Some might question this belief that we need to learn from the past, thinking that this somehow suggests a return to the Stone Age. No, that is not where humans should go. We need to take the old teachings, the old understanding of the earth, and apply it all to our lives today. What needs to happen is a marriage of (the) old and (the) new, an examination of this new world with an indigenous eye. We need to be aware of what is happening to us and where we want to go as the human race, and we each have to find our own place in our community and do our part to change things and move in a new direction.
These changes begin with making connections to the world. In our courses, The Tracking Project provides the necessary tools — like tracking — to make these connections. Native elders from around the world have contributed teachings to our curriculum, designed to connect people directly to nature. Individuals in our program often find that our curriculum is the perfect vehicle upon which to build and carry community work.
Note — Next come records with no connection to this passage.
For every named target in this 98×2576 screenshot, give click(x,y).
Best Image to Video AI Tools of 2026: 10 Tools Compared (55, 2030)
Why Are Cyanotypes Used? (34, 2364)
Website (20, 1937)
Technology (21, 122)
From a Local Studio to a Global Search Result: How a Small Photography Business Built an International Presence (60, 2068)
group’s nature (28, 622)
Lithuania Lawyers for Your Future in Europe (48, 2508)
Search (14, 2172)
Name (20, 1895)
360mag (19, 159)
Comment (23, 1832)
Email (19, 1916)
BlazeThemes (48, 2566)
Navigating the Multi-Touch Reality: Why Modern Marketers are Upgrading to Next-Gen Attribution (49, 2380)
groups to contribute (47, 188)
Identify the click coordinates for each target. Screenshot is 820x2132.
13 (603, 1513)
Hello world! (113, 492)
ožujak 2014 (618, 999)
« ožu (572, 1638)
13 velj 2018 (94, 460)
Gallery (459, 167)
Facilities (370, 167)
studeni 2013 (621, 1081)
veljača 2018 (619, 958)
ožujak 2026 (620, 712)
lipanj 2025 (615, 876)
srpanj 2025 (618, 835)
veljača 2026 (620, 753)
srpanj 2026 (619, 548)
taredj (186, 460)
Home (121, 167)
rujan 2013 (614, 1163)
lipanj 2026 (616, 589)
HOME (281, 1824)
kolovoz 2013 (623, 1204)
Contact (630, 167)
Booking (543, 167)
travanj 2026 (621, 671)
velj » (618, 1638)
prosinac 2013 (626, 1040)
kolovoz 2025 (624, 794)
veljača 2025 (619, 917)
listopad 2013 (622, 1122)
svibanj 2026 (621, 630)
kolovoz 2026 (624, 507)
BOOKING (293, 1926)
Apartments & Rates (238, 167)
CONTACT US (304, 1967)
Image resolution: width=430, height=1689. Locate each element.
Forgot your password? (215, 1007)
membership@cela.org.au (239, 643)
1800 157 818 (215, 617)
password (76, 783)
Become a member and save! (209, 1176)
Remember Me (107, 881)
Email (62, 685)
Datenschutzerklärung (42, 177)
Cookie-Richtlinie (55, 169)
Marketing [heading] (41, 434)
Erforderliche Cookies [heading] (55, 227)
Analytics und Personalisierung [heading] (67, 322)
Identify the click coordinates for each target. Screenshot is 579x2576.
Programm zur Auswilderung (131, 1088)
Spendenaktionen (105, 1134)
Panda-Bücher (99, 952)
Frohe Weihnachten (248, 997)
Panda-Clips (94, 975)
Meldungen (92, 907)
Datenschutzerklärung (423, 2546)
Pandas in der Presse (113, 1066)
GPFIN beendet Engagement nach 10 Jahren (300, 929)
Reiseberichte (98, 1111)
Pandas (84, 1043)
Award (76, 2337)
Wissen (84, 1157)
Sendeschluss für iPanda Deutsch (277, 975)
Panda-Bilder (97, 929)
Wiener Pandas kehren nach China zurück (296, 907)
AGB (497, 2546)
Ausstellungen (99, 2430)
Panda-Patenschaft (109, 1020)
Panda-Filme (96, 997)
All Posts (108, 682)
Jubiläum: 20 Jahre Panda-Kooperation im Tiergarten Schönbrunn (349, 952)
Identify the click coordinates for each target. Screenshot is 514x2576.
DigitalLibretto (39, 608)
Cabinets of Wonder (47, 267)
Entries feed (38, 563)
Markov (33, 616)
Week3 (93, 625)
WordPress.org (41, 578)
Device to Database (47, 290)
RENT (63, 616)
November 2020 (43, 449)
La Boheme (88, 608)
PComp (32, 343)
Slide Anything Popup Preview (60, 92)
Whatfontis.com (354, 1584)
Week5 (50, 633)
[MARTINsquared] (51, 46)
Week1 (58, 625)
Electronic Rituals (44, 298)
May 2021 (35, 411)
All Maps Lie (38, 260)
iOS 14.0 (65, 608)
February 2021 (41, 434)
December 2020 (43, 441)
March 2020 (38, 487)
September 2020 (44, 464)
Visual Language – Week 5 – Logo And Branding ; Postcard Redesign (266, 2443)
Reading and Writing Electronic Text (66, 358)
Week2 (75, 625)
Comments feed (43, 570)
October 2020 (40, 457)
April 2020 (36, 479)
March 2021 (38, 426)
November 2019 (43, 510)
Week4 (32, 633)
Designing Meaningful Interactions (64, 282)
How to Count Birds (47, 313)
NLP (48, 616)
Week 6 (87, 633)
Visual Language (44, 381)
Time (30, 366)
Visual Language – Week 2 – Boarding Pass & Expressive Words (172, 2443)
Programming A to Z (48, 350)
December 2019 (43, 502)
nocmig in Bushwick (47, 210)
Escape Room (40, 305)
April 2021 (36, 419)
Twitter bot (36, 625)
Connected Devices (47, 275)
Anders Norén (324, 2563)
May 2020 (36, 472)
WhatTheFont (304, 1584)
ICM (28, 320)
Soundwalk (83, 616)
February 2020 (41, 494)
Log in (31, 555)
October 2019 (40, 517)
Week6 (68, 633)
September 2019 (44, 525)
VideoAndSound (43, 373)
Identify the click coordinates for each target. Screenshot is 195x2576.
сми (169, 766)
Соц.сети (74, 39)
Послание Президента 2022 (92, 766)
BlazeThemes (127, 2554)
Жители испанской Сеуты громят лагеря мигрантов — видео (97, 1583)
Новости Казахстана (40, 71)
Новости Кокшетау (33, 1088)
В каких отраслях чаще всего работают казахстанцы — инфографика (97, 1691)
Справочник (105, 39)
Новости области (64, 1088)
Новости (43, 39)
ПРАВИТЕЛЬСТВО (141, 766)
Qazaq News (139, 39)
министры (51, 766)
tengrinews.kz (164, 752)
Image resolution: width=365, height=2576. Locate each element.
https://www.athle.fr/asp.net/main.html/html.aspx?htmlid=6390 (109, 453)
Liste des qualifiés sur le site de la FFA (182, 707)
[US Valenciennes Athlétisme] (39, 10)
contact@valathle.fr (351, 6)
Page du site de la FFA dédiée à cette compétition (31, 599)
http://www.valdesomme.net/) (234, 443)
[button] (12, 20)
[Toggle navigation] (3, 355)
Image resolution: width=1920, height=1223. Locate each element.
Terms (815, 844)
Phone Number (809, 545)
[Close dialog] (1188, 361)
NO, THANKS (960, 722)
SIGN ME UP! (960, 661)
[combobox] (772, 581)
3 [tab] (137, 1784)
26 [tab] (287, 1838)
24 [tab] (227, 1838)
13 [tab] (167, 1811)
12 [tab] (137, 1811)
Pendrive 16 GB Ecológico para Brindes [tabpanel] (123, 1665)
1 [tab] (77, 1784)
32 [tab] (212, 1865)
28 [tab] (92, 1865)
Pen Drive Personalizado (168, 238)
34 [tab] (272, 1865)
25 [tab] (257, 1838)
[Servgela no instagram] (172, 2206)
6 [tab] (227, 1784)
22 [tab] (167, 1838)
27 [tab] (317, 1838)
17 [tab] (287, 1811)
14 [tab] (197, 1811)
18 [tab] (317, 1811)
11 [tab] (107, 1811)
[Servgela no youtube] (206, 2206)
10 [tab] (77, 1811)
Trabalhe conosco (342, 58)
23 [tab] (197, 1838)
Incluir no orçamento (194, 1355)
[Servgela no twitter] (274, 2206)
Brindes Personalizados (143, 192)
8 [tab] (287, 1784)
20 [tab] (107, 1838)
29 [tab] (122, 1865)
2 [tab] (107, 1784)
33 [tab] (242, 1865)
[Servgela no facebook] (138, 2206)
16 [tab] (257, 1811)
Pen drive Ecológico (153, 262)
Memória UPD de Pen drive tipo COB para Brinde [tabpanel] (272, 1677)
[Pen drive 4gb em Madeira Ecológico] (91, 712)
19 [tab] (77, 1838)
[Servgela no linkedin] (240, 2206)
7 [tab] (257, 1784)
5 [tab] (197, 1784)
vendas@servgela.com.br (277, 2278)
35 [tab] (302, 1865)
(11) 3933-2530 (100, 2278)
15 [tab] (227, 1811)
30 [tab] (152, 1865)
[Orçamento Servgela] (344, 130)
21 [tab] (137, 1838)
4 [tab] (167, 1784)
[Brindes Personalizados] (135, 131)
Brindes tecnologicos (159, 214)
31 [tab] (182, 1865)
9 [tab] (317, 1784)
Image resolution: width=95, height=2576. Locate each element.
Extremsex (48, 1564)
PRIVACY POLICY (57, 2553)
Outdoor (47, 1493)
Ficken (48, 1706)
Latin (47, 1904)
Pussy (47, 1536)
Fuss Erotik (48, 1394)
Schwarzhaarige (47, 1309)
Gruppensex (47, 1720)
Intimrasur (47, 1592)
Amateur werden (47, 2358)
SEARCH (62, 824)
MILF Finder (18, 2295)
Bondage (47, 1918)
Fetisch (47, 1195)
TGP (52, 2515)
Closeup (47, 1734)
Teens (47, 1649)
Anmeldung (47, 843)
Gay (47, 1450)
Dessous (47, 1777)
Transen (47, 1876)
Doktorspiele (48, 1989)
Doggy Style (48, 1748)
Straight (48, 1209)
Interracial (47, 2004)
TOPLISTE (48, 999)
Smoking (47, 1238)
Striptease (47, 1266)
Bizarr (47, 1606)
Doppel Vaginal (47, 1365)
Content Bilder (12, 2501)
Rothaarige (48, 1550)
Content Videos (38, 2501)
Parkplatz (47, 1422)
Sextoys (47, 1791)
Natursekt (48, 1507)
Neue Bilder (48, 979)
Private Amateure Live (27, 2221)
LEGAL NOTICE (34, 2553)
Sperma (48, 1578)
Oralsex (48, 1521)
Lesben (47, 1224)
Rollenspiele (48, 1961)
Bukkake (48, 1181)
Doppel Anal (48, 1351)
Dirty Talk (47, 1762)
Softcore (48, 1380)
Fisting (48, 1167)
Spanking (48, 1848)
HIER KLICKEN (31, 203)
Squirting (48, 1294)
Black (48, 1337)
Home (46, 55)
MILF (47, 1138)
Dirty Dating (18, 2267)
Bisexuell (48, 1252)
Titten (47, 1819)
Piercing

A beautiful example of this process of blending the old and the new is a spin-off project from Nutrindo as Raízes, The Tracking Project’s Brazilian Mentor Program that took place from 2003 to 2005. In this mentor program, around 32 participants from all around Brazil gathered for one week a year for three years, becoming versed in the Tracking Project’s curriculum and learning how to teach it. Two graduates of the program, Isabel Taukane and Andreia Taukane of the Kura-Bakairi tribe, were inspired to hold a gathering that would benefit the youth of their tribe. This gathering came to fruition in October of 2006, and was called Círculo dos Saberes, “Circle of Wisdomkeepers.” The gathering was attended by members of six different tribes who were able to share and celebrate their songs and traditions, reviving a cultural pride and a connection between the youth and the elders. A great success, the gathering was repeated the next two years, attracting even more tribes to participate. By the third year of the gathering, more than fifteen different indigenous tribes had taken part in the Circle.
In order to mend the rifts in our world, we have to understand truthfully what is happening. To understand what is happening, we need to position ourselves so that we can observe and communicate with other people, places, and things. We need to change our perceptions and our children’s perceptions of the world. Seeing ourselves as part of this cycle, this system, is key. We will no longer be separate beings looking at a picture, we will be part of the picture. When we see ourselves as connected and integrated, we can see what we each need to do to work in harmony with everything around us.
Jade Stokes is an Oak Meadow junior/senior who took a wholehearted interest in this work at the age of nine. Founded and directed by John D. Stokes in 1986, The Tracking Project is a not-for-profit based in Corrales, New Mexico.